## INPUT MATERIAL
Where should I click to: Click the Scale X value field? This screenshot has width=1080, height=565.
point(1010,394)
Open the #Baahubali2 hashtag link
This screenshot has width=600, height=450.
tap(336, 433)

## EXERCISE OBJECTIVE
Reproduce the rows above verbatim, keeping every line in its original order.

## RESULT
Where should I click to: Click the Scale X value field? This screenshot has width=1080, height=565.
point(1010,394)
Open the #Baahubali2 hashtag link
This screenshot has width=600, height=450.
tap(336, 433)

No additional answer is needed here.